§ TASK DETAILS: Print the data that follows without changing a single word.

─── SUPPLIED DATA

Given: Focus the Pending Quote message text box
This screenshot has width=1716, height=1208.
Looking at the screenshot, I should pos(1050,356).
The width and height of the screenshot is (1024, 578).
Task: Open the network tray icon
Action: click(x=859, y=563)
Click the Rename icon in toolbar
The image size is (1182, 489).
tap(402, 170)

──────

§ RESPONSE BOX:
Given: Focus the Pending Quote message text box
This screenshot has width=1716, height=1208.
Looking at the screenshot, I should pos(1050,356).
The width and height of the screenshot is (1024, 578).
Task: Open the network tray icon
Action: click(x=859, y=563)
Click the Rename icon in toolbar
The image size is (1182, 489).
tap(402, 170)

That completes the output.